Talk to your therapist about this when you start treatment so you’ll know how to cope if you experience these symptoms.
What Can You Expect From EMDR?
An EMDR treatment session can last up to 90 minutes. First, your therapist will move their fingers back and forth in front of your face and ask you to follow these hand motions with your eyes. At the same time, the EMDR therapist will have you recall a disturbing event. This will include the emotions and body sensations that go along with it.
Gradually, the therapist will guide you to shift your thoughts to more pleasant ones. Some therapists use alternatives to finger movements, such as hand or toe-tapping or musical tones. People who use the technique argue that EMDR can weaken the effect of negative emotions. Before and after each EMDR treatment, your therapist will ask you to rate your level of distress.
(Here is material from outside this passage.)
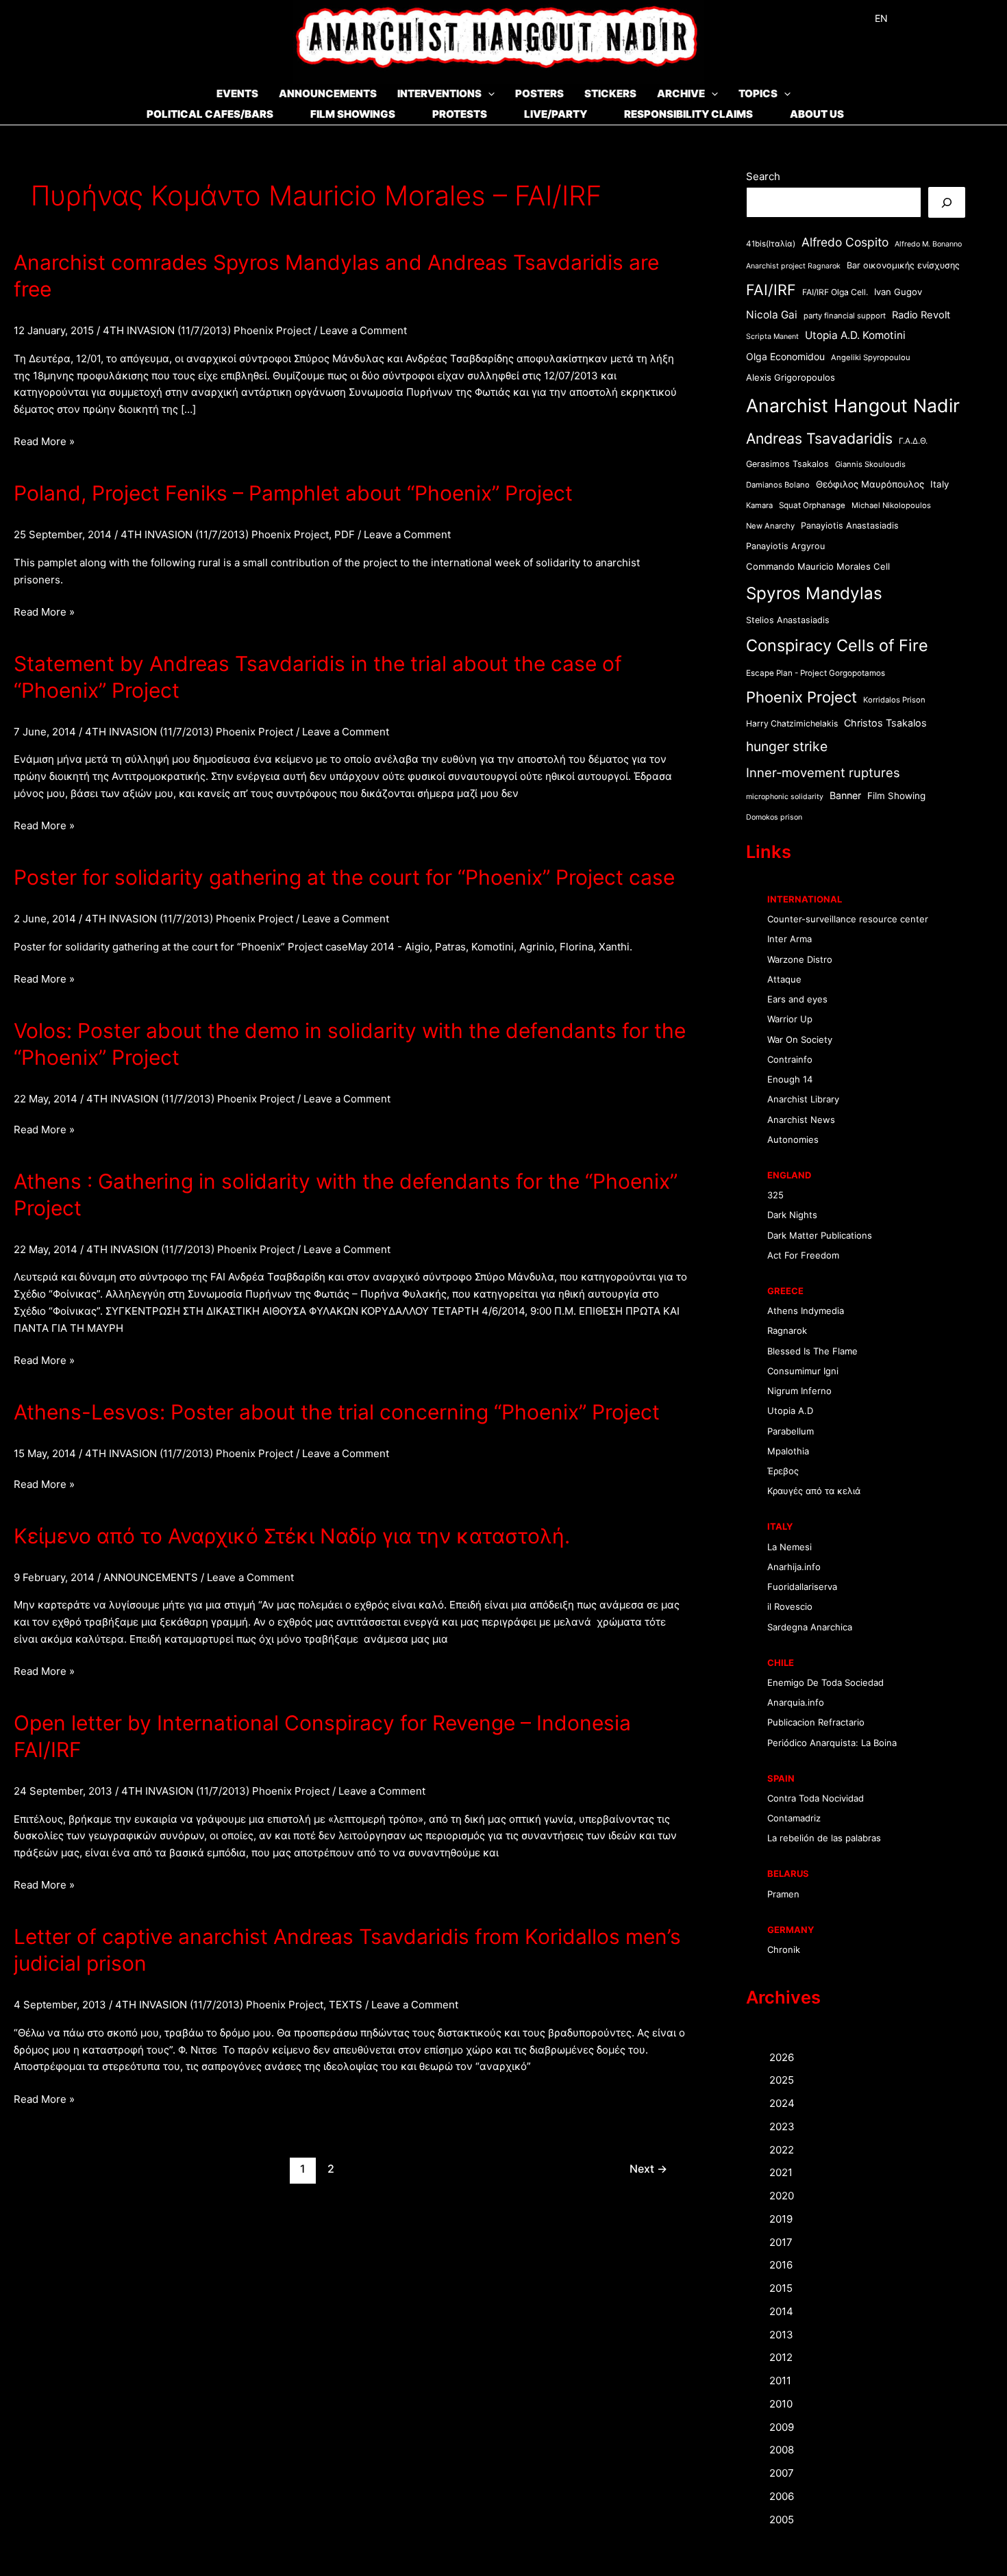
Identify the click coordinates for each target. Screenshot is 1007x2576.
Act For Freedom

The hope is that your disturbing memories will become less disabling.
Although most research into EMDR has examined its use in people with PTSD, EMDR is sometimes used experimentally to treat many other psychological problems. They include:
- Panic attacks
- Eating disorders
- Anxiety, such as discomfort with public speaking or dental procedures
How Effective Is EMDR?
According to psychologist Francine Shapiro, almost 20,000 practitioners have been trained to use EMDR since the developed technique in 1989. While walking through the woods one day, Shapiro happened to notice that her own negative emotions lessened as her eyes darted from side to side. Then, she found the same positive effect in patients.
EMDR appears to be a safe therapy with no adverse side effects. Still, despite its increasing use, mental health practitioners debate EMDR’s effectiveness. Critics note that most EMDR studies have involved only small numbers of participants. However, other researchers have shown the treatment’s effectiveness in published reports that consolidated data from several studies.
Therefore, EMDR therapy has proven to be effective in treating trauma and PTSD. It may also help treat other mental conditions like anxiety, depression, and panic disorders. Some people may prefer this treatment to prescription medications, which can have unexpected side effects. Others may find that EMDR therapy strengthens the effectiveness of their drugs. If you think EMDR therapy is right for you, make an appointment with a licensed therapist.